Peço licença para usar neste post o título de um filme (Nunca te vi, sempre te amei) muito lindo que assisti na década de oitenta, no que eu pensava ser o auge da minha história. O tempo me mostrou que nunca sabemos qual é este auge até que aconteça. Por isso só nos resta viver. É um texto grande repleto de verdade, lirismo e, é claro, erotismo. Se não tiver paciência, pode deixar de ler agora. Este não é um post qualquer.

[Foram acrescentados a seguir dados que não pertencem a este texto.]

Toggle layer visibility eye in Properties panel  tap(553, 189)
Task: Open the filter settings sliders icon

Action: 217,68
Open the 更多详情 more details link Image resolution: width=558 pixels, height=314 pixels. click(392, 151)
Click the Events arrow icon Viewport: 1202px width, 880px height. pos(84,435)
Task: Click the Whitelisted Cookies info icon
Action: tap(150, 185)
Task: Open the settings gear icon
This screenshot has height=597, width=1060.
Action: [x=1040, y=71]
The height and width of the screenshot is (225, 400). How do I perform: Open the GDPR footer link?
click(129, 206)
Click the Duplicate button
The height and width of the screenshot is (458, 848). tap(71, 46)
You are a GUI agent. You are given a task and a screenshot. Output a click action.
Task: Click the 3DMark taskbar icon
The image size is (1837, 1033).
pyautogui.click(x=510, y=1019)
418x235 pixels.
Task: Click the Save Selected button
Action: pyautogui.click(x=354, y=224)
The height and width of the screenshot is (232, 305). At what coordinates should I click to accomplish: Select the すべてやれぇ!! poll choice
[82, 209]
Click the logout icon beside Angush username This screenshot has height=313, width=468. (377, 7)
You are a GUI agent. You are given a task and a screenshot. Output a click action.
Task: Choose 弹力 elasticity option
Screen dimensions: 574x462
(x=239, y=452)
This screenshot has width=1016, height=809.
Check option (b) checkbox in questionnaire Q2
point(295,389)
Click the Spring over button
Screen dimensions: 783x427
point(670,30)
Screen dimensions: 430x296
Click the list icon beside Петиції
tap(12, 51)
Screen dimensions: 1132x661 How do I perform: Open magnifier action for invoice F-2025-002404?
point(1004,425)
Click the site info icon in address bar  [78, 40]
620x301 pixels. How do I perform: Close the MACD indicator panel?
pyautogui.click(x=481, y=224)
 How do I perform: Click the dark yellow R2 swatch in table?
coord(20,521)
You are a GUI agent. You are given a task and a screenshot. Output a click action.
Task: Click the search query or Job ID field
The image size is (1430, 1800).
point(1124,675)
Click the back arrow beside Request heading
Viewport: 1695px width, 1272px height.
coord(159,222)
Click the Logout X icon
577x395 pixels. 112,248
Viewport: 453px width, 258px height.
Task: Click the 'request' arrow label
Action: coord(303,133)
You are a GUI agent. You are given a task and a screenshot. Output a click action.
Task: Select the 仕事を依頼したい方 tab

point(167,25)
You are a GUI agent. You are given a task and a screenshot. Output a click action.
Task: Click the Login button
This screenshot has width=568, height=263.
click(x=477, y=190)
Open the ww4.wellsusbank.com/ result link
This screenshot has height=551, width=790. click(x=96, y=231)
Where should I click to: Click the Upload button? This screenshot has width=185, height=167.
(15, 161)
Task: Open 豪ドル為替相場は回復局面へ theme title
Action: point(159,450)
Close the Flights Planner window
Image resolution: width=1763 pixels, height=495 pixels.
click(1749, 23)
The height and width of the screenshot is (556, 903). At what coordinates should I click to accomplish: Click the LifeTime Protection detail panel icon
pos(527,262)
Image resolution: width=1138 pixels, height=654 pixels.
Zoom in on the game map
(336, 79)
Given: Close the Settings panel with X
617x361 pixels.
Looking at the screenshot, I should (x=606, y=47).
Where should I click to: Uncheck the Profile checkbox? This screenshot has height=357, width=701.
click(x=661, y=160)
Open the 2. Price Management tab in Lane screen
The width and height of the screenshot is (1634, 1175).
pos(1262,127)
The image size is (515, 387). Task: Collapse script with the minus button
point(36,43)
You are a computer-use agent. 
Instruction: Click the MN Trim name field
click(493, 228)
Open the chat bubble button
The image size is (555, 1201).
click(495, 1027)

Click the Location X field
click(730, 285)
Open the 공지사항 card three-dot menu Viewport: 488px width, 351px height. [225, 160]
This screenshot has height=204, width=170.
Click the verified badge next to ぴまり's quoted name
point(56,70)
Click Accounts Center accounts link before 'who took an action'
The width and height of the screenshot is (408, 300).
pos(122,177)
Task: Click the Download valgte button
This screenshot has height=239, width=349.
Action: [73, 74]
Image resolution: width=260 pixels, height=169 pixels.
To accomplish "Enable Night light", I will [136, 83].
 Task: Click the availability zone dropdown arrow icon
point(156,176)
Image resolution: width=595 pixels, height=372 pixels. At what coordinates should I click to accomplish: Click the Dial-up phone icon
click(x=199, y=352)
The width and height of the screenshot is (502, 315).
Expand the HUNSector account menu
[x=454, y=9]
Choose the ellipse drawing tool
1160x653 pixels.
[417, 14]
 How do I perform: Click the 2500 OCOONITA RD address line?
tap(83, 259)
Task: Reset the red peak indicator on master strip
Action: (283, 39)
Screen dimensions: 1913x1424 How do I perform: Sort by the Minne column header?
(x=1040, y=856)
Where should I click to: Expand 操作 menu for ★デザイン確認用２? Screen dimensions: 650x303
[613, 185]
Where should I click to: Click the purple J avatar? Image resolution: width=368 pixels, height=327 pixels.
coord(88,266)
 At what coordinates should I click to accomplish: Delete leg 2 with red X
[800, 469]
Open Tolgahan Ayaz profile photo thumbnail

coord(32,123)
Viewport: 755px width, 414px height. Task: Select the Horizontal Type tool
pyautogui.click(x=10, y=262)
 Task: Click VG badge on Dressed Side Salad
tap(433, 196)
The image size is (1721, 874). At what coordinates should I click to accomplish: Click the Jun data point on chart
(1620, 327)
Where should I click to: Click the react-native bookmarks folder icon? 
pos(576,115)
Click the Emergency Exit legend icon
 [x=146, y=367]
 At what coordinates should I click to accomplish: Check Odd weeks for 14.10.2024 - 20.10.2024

O conheci tinha 10 anos, minha vida familiar estava de pernas para o ar depois da morte do meu pai, minha mãe apresentava sintomas de síndrome do pânico em uma época que ninguém sequer sabia o que era isso. E ela, uma mulher muito comunicativa, via-se numa situação estranha, nova, aos 36 anos tornava-se chefe de família. Família em que antes foi apenas esposa. Tudo era novo para a minha mãe, encantador e assustador. Onde ele entra nisso? Bem, neste período em que minha mãe pouco saía de casa, em tempos sem internet ela se socializava ligando para as rádios AM. Acreditem, por telefone minha mãe conhecia praticamente todos os locutores e locutoras de rádio, de tanto ligar e pedir músicas. Ela, que não saía de casa, sentia-se rodeada por um monte de amigos que não conhecia, graças a uma simples menção, um simples alô pra ela nas ondas do rádio. Qualquer semelhança com alguns que hoje vivem isso com a internet não é mera coincidência. Eventualmente ganhava um LP, um kit qualquer coisa e sofria como louca pra ir buscar, mas… Conseguia, e aos poucos, ia conhecendo gente, ampliando seu mundinho e finalmente saindo daquele estado terrível das suas crises de pânico. Ele era um dos locutores amigos dela.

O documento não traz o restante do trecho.